── Input

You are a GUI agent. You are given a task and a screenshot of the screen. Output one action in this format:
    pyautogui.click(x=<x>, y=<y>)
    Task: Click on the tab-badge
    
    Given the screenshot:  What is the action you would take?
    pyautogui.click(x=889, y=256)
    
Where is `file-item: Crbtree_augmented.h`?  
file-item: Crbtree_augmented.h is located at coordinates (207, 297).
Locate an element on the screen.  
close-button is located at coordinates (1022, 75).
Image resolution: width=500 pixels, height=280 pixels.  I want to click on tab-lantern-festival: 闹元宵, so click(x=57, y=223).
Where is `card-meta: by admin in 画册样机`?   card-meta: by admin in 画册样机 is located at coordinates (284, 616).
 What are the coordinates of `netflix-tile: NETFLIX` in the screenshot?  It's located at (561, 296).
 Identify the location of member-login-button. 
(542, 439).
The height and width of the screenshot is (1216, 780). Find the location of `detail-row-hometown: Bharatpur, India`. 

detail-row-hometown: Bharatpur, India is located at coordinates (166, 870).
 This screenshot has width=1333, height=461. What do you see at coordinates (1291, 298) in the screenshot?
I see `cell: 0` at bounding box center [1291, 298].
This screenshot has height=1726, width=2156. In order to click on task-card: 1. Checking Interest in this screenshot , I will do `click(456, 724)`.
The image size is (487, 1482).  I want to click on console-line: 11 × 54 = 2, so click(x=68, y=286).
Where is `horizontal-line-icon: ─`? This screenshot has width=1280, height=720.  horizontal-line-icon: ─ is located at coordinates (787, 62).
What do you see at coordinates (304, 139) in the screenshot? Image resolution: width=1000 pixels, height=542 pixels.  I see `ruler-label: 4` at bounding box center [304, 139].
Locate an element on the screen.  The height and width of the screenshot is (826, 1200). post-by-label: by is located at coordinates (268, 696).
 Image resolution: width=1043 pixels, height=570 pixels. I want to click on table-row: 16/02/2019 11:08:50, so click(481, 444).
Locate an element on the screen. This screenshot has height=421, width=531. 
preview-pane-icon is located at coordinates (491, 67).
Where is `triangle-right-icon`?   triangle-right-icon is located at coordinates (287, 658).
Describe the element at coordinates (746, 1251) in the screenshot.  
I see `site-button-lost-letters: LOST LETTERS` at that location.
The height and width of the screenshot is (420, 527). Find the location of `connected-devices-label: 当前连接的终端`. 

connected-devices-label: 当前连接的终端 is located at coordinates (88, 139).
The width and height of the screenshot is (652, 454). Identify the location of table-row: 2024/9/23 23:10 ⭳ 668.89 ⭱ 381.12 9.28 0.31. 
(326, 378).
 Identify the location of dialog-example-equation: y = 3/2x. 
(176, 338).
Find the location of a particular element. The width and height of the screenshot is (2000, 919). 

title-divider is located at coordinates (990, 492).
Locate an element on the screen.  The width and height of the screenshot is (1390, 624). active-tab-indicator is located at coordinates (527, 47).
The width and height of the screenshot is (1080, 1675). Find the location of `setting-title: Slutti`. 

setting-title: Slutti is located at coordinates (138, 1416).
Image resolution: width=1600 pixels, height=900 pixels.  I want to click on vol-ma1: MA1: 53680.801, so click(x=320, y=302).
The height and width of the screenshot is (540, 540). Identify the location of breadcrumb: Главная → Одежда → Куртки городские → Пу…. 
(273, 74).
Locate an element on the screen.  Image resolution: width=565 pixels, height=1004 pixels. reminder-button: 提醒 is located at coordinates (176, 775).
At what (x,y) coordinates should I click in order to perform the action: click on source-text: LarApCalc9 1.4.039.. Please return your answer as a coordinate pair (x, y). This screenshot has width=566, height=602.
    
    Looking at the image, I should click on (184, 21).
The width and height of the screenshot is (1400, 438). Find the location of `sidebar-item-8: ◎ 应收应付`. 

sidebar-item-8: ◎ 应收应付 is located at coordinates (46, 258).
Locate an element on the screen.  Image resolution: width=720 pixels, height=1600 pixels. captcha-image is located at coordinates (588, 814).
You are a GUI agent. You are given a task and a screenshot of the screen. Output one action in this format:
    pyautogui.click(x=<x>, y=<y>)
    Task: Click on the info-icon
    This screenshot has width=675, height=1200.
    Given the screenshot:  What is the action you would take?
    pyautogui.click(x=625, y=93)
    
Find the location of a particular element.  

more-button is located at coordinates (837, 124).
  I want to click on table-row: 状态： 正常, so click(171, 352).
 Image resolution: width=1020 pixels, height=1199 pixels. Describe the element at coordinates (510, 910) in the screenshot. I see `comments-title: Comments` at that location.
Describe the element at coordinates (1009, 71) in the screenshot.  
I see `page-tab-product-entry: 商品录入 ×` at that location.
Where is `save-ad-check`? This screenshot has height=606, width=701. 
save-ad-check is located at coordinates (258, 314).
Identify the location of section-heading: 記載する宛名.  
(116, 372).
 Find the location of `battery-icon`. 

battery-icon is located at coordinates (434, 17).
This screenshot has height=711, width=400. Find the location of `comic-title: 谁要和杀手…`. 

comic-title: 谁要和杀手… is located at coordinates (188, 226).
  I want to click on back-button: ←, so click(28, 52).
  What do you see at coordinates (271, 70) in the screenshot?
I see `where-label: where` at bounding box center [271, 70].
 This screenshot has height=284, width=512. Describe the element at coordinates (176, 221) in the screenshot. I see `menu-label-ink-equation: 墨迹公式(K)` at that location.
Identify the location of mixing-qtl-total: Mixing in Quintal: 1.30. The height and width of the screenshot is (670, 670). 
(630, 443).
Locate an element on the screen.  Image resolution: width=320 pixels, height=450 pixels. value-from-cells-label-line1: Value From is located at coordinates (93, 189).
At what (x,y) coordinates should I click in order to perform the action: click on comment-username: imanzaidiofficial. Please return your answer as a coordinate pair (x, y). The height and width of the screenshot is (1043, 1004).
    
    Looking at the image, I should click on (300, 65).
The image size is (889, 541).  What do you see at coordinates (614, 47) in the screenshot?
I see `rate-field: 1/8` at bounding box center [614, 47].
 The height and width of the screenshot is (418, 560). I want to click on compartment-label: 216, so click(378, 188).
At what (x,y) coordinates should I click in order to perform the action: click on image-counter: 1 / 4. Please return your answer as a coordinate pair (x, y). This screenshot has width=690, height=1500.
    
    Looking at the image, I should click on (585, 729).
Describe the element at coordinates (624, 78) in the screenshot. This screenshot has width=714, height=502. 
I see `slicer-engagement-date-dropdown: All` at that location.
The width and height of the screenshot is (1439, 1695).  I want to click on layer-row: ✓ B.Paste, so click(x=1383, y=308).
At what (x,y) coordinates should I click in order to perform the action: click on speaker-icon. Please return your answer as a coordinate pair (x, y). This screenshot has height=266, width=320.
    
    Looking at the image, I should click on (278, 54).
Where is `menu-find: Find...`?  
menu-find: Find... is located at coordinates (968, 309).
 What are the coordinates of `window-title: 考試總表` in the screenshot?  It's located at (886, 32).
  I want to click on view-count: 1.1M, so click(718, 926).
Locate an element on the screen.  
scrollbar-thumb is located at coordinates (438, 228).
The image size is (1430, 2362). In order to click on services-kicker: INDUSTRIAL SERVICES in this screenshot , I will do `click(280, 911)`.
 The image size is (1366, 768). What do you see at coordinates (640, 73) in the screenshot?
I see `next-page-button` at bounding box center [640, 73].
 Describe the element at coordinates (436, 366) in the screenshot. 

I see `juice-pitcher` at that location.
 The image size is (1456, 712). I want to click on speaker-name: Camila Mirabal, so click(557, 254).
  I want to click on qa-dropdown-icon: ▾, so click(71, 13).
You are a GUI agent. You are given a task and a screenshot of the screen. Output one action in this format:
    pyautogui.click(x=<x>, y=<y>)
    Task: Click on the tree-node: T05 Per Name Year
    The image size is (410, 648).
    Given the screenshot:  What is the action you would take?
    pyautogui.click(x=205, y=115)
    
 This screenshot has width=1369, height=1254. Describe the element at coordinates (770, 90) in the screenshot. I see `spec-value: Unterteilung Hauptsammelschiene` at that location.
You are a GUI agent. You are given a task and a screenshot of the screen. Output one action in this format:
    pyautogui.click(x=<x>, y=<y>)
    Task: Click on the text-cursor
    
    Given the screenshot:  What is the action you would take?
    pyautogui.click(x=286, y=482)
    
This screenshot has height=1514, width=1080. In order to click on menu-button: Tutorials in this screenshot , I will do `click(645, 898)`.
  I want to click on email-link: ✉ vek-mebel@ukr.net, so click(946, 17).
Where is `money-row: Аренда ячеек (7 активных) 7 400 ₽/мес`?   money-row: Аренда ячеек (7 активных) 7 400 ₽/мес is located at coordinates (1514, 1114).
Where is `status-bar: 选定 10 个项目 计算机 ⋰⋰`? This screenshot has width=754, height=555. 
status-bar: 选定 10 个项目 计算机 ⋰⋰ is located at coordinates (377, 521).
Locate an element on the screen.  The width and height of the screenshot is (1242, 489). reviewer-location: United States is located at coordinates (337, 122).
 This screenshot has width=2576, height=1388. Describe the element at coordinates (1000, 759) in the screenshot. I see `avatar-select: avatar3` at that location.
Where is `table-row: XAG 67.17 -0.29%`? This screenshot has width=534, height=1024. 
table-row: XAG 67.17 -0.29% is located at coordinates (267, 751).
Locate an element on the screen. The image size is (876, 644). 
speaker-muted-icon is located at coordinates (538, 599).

────

#### Aim of the exercise
Copy the entries from the line containing "Find the location of a particular element. The" through the line containing "Image resolution: width=1600", replacing "Find the location of" with "Identify the position of" and changing nothing else.

#### Output of the exercise
Identify the position of a particular element. The width and height of the screenshot is (2000, 919). 

title-divider is located at coordinates (990, 492).
Locate an element on the screen.  The width and height of the screenshot is (1390, 624). active-tab-indicator is located at coordinates (527, 47).
The width and height of the screenshot is (1080, 1675). Identify the position of `setting-title: Slutti`. 

setting-title: Slutti is located at coordinates (138, 1416).
Image resolution: width=1600 pixels, height=900 pixels.  I want to click on vol-ma1: MA1: 53680.801, so click(x=320, y=302).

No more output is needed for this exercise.